L’Association nationale des chefs traditionnels, section du territoire de Fizi, a lancé, dimanche 8 mars, un appel fort en faveur du vivre-ensemble entre les différentes communautés de cette entité longtemps marquée par des tensions interethniques. Ce message a été porté lors de la clôture d’une grande réunion des autorités locales, organisée au chef-lieu du territoire, sous la présidence de l’administrateur du territoire de Fizi.
Durant deux jours, soit du 7 au 8 mars, chefs coutumiers, autorités administratives et membres du comité local de sécurité ont pris part à des assises sur le thème : « L’apport des chefs coutumiers dans la consolidation de la paix et la réconciliation intercommunautaire », une thématique centrale pour une région confrontée à des clivages persistants.
Au total, 4 chefs de secteurs, 18 chefs de groupements, ainsi que les responsables de 171 villages étaient présents. Un monument de la paix a également été inauguré à cette occasion, symbole de l’engagement collectif en faveur de l’harmonie.
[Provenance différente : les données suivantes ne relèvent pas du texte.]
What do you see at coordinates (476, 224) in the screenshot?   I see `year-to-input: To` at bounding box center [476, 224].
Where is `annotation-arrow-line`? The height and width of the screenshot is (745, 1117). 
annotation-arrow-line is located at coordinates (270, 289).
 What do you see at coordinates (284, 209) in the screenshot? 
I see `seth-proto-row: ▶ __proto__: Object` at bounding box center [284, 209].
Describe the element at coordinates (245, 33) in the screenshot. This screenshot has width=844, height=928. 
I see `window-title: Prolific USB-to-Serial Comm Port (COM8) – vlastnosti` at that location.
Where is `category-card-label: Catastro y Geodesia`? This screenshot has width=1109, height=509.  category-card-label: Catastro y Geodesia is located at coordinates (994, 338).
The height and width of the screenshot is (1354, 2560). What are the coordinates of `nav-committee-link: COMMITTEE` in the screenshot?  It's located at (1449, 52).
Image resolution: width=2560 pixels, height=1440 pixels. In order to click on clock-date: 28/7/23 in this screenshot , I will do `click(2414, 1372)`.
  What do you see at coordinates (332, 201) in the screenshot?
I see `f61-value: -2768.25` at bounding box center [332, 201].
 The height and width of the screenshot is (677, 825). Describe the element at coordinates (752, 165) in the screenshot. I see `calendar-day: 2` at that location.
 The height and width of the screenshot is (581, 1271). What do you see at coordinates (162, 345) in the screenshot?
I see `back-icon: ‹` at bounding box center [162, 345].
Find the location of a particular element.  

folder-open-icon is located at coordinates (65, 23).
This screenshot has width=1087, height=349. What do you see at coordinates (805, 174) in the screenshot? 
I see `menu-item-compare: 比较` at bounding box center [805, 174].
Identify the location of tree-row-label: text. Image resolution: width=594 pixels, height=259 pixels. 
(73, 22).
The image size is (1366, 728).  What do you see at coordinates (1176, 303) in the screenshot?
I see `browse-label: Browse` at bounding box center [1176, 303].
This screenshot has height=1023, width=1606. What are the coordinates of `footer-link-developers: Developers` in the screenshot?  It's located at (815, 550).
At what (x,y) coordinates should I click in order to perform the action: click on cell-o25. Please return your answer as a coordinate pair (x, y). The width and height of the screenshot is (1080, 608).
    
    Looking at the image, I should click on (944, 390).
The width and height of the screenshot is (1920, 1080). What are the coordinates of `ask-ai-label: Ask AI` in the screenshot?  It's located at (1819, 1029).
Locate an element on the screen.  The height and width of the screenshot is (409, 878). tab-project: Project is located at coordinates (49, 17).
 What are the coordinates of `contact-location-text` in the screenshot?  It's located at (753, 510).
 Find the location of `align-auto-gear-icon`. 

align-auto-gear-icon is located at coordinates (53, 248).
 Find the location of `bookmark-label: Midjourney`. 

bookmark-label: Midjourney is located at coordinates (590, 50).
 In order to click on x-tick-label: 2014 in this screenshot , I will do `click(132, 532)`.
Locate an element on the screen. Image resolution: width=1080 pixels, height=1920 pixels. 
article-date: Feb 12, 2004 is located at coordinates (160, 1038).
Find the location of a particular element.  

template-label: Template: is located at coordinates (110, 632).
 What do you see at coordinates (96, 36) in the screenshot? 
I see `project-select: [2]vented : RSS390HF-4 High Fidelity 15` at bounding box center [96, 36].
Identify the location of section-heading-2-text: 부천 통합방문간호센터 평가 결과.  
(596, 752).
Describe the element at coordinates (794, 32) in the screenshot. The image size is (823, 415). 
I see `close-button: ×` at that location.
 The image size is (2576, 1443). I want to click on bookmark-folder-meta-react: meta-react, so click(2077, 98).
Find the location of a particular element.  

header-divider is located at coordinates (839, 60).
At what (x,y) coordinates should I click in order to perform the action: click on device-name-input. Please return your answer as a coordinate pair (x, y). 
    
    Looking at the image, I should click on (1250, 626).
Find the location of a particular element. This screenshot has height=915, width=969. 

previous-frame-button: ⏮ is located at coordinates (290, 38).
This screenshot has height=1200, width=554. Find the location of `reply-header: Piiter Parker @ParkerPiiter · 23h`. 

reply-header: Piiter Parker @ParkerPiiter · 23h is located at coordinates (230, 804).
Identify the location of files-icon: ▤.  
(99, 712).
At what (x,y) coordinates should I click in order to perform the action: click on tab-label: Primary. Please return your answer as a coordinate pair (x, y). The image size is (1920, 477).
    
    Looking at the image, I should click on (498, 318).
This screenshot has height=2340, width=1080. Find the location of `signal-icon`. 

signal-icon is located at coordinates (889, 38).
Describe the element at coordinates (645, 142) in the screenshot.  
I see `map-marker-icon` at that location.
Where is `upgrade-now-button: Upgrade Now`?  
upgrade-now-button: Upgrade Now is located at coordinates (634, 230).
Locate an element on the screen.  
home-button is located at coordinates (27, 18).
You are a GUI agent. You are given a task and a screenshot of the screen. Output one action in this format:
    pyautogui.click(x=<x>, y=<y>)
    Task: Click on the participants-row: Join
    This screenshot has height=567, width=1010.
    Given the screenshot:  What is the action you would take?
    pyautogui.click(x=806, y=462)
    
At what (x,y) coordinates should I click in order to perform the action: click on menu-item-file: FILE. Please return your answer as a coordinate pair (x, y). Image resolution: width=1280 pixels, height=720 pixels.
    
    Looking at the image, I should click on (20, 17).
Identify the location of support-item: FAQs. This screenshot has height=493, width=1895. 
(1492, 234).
Les mariages intercommunautaires encouragés
Parmi les recommandations phares soutenues par l’administrateur du territoire figure la promotion des mariages intercommunautaires, considérés comme un levier concret pour cimenter les relations entre populations longtemps divisées.
Les autorités locales estiment que cette démarche contribuera à réduire les préjugés, favoriser la cohésion sociale et restaurer la confiance mutuelle.
« Les chefs coutumiers doivent être des artisans de la paix »
Samy Badibanga, administrateur du territoire de Fizi, a rappelé le rôle crucial des leaders coutumiers dans cette dynamique.
Il a déclaré :
« Cette rencontre était axée essentiellement sur la thématique de la consolidation de la paix et de la réconciliation intercommunautaire, gage de la cohabitation pacifique en cette période d’agression de notre territoire. (…) J’ai appelé les chefs coutumiers à être des artisans de la paix dans leurs entités respectives ».
Il a également insisté sur la nécessité pour toutes les communautés vivant à Fizi (Rega, Luba, Nyindu, Banyamulenge, Bembe, Fuliru, Bashi et Bajoba) de privilégier la paix et le dialogue.
Les participants espèrent que les résolutions issues de ces assises contribueront à restaurer durablement la stabilité et à renforcer la cohabitation entre les communautés.
Dans un contexte sécuritaire fragile, ces initiatives locales représentent un pas non négligeable vers une paix durable.